■ **EXERCISE OBJECTIVE**:
Using the records below, transcribe word for word the stretch from the line that contains "Politica privacidad (560, 2459)" through the line that contains "Image resolution: width=670, height=2576.", both end lines included, and nothing else.

(Beginning of MATERIAL PROVIDED)

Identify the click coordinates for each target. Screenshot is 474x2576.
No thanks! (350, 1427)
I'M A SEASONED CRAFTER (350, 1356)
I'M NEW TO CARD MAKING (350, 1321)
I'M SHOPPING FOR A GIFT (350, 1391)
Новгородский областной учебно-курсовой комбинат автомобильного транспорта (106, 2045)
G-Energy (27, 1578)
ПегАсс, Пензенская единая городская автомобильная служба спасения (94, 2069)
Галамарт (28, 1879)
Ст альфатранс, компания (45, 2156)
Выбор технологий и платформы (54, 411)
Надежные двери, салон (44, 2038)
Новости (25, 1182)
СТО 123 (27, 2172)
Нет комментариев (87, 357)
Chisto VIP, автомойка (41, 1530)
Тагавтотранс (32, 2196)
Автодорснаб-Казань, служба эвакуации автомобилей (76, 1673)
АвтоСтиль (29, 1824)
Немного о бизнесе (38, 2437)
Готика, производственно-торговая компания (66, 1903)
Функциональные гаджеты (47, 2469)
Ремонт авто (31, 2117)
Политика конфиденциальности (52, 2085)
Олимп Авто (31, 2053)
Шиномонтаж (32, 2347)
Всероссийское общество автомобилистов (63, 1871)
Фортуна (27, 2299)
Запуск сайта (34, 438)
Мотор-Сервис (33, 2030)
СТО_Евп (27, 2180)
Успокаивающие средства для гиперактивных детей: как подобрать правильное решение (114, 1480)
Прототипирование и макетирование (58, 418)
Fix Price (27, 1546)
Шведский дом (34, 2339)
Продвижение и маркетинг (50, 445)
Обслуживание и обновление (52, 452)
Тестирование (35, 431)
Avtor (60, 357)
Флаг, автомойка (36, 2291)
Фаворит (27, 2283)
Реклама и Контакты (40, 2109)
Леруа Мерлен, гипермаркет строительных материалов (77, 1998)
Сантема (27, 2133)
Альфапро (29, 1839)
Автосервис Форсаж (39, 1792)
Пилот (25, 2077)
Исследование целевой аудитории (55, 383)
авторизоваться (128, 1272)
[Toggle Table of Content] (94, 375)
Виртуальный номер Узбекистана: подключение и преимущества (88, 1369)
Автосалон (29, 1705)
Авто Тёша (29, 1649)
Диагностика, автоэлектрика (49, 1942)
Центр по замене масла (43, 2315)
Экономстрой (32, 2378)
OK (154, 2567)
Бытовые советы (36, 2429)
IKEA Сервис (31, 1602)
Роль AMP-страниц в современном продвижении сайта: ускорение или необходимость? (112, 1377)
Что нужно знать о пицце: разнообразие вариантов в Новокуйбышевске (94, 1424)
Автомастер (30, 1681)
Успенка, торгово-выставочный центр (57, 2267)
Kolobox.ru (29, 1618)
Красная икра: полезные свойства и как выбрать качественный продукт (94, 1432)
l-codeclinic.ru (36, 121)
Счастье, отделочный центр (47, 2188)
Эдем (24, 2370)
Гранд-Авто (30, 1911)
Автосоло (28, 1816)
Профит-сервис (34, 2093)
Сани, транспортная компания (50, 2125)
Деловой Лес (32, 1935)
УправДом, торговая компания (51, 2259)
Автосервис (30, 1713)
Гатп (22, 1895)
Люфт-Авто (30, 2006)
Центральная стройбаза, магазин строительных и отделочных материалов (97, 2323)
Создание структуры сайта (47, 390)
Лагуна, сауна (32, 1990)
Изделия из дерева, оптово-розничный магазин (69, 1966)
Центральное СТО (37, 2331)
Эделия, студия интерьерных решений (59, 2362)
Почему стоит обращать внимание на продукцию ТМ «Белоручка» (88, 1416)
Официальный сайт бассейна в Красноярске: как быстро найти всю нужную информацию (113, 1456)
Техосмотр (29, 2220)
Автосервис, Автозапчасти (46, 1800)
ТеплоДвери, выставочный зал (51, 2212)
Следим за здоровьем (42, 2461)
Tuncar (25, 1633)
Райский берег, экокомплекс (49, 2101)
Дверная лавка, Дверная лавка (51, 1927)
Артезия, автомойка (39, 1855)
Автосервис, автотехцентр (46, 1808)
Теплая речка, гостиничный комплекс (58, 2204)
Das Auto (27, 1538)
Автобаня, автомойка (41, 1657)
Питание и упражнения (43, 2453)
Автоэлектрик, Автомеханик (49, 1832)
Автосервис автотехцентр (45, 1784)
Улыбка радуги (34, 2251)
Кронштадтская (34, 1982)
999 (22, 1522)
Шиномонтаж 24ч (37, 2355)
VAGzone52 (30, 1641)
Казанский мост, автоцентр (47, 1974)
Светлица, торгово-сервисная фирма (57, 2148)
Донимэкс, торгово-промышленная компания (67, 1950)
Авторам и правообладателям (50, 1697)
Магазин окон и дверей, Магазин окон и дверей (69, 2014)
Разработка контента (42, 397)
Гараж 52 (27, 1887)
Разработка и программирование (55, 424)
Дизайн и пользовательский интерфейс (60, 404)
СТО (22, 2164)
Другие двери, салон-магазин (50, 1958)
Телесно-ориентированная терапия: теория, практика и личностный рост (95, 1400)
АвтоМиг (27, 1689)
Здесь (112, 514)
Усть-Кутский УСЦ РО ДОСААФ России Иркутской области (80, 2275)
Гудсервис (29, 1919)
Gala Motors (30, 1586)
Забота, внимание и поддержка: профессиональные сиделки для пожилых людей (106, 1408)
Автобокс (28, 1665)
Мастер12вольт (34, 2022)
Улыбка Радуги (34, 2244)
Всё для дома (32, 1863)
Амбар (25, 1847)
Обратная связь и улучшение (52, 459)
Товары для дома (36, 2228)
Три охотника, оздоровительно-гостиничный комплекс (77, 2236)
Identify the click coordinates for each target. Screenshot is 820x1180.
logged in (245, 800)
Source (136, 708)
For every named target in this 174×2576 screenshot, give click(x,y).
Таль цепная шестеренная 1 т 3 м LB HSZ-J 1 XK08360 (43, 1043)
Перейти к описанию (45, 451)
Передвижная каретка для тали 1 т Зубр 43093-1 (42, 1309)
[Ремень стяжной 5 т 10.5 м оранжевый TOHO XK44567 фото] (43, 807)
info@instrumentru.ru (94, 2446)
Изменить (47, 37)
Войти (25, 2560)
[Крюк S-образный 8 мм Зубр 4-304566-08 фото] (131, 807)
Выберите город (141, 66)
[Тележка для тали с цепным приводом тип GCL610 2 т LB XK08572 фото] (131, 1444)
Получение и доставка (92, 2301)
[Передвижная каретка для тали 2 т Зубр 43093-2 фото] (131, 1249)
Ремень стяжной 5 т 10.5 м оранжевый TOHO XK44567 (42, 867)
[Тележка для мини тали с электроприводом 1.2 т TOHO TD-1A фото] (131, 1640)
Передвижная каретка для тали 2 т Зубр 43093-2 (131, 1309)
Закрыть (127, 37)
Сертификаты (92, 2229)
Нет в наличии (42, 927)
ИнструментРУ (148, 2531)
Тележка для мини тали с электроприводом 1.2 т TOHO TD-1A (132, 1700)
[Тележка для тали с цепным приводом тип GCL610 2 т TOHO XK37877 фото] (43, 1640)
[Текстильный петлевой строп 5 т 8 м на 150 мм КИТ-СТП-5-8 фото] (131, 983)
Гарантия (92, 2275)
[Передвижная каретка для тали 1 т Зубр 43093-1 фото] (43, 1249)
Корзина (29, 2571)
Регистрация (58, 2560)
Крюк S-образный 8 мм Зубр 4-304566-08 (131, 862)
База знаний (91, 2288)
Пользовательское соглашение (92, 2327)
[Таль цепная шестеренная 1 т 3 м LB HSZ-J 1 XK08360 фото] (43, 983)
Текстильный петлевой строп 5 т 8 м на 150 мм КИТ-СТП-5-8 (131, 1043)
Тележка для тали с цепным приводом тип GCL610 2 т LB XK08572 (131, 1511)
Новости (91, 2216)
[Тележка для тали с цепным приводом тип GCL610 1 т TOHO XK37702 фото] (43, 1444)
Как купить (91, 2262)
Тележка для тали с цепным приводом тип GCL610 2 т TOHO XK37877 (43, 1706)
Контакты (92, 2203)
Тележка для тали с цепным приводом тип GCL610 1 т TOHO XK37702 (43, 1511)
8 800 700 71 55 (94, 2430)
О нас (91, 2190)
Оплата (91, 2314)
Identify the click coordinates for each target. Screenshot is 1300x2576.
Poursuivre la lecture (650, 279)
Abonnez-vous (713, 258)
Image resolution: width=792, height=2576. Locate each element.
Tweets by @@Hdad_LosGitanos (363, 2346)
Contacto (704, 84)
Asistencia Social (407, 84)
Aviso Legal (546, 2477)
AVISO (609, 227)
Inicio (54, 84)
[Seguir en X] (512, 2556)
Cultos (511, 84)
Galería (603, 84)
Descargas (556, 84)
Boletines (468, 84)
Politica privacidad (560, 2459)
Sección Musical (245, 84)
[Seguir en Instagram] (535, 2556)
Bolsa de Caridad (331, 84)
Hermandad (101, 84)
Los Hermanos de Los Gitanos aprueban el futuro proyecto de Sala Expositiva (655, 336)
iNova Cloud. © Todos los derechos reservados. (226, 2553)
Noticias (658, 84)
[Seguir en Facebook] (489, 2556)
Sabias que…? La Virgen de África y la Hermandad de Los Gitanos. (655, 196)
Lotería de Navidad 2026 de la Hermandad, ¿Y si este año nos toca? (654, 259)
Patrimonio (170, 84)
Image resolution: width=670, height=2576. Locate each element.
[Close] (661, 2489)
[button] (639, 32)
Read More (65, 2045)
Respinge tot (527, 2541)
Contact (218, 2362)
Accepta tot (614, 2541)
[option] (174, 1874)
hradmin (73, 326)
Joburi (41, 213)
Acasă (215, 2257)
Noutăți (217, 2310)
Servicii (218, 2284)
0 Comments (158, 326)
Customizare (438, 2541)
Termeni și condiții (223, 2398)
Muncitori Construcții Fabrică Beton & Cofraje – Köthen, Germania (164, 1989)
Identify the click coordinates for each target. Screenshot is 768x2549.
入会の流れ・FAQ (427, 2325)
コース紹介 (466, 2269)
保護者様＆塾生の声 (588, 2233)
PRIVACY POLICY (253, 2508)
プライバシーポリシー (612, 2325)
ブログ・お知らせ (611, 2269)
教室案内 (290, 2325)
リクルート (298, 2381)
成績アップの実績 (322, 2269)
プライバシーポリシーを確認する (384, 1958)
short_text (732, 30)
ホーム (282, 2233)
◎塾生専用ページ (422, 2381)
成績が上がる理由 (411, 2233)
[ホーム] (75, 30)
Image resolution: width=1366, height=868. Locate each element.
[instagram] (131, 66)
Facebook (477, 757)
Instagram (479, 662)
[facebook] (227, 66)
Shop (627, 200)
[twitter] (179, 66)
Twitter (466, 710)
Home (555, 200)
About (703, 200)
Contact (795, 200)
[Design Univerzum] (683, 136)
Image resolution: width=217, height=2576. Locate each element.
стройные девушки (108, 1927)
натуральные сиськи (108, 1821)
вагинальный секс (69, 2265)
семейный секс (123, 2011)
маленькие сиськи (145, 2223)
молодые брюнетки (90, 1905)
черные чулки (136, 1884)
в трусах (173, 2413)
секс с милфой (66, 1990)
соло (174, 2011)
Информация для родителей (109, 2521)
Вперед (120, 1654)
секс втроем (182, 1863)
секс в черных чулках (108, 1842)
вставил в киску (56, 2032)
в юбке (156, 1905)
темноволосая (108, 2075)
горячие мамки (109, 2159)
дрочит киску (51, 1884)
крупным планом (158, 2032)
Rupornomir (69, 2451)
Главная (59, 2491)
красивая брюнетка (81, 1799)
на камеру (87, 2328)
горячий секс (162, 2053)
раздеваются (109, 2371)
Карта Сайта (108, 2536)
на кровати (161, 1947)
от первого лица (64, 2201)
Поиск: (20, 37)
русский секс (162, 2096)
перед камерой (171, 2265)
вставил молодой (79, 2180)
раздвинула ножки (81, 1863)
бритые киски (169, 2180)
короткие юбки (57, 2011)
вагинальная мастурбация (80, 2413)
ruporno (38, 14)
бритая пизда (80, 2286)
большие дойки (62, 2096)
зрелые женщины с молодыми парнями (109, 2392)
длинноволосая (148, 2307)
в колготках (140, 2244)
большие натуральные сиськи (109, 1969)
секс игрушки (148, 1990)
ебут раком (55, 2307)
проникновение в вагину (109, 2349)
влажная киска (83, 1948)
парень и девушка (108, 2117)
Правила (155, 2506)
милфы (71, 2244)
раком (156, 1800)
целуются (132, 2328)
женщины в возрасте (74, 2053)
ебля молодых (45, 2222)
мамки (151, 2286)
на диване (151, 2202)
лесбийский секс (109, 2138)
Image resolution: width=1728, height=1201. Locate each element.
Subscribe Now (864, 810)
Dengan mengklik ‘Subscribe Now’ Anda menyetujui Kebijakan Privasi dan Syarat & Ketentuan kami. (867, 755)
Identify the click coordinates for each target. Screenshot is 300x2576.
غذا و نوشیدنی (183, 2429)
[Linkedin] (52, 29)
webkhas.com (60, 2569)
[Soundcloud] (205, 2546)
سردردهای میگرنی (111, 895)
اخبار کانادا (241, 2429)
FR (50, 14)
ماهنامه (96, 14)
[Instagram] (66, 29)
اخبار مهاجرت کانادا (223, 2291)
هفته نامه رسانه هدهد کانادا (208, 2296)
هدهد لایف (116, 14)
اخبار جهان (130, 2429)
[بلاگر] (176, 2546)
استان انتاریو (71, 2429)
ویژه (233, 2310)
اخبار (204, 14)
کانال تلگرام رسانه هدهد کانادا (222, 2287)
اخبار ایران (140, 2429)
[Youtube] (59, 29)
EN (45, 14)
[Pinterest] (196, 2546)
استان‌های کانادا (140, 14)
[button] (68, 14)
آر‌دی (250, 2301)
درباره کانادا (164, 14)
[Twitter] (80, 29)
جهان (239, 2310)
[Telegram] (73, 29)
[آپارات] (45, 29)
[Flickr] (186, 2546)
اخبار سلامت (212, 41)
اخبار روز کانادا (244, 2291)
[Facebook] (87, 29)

(End of MATERIAL PROVIDED)

■ **YOUR SOLUTION**:
Politica privacidad (560, 2459)
Sección Musical (245, 84)
[Seguir en Instagram] (535, 2556)
Bolsa de Caridad (331, 84)
Hermandad (101, 84)
Los Hermanos de Los Gitanos aprueban el futuro proyecto de Sala Expositiva (655, 336)
iNova Cloud. © Todos los derechos reservados. (226, 2553)
Noticias (658, 84)
[Seguir en Facebook] (489, 2556)
Sabias que…? La Virgen de África y la Hermandad de Los Gitanos. (655, 196)
Lotería de Navidad 2026 de la Hermandad, ¿Y si este año nos toca? (654, 259)
Patrimonio (170, 84)
Image resolution: width=670, height=2576. Locate each element.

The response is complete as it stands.